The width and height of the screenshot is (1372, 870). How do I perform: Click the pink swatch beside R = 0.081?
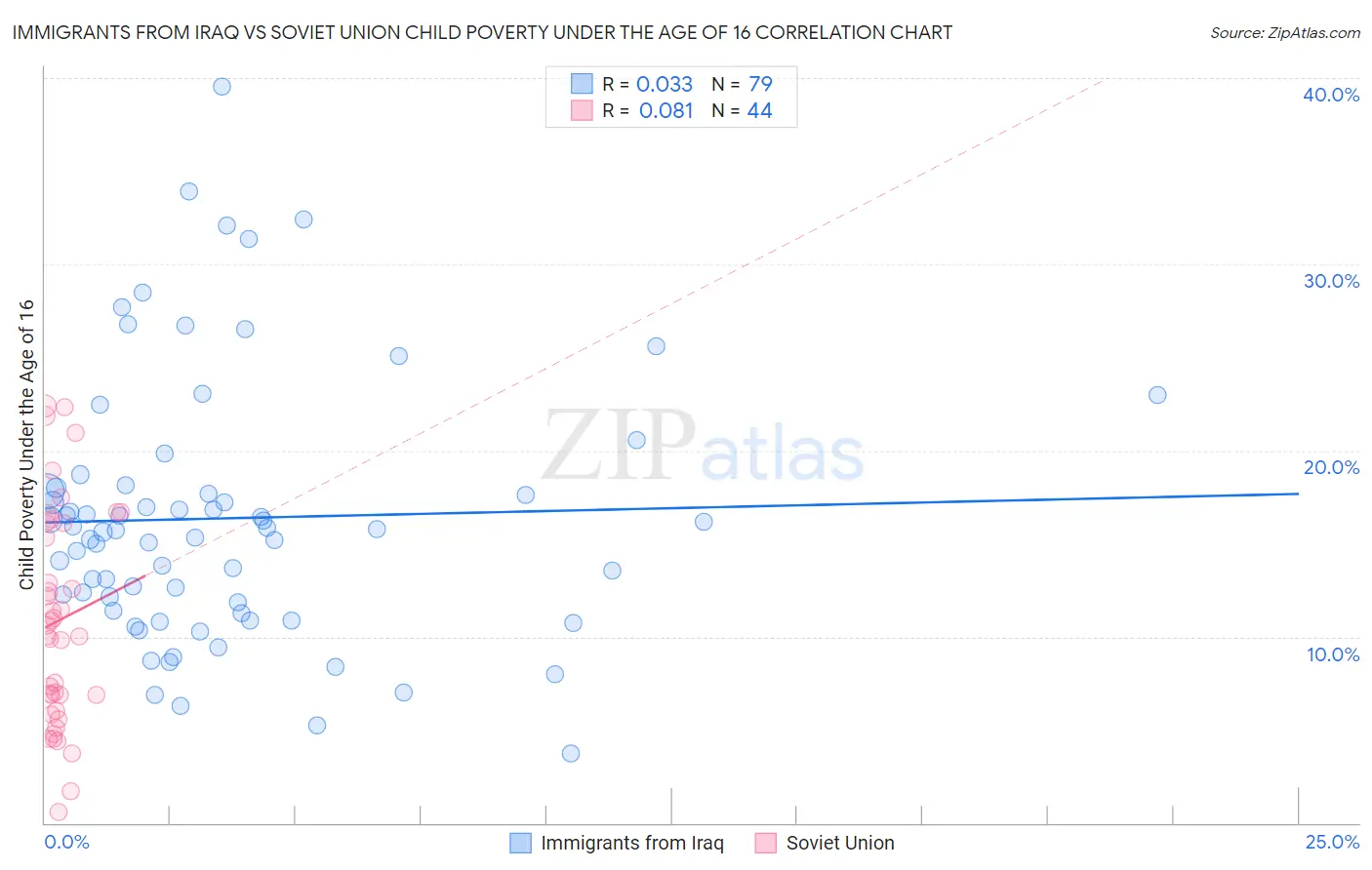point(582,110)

::::::::::

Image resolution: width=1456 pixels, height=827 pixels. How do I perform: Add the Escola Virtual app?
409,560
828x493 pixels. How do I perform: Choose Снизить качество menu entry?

::::::::::

TASK STATEMENT
Among the records above, a stretch begins at the line containing "Image resolution: width=1456" and ends at the line containing "828x493 pixels. How". Restate that stretch word for word, and nothing else.

SOLUTION
Image resolution: width=1456 pixels, height=827 pixels. How do I perform: Add the Escola Virtual app?
409,560
828x493 pixels. How do I perform: Choose Снизить качество menu entry?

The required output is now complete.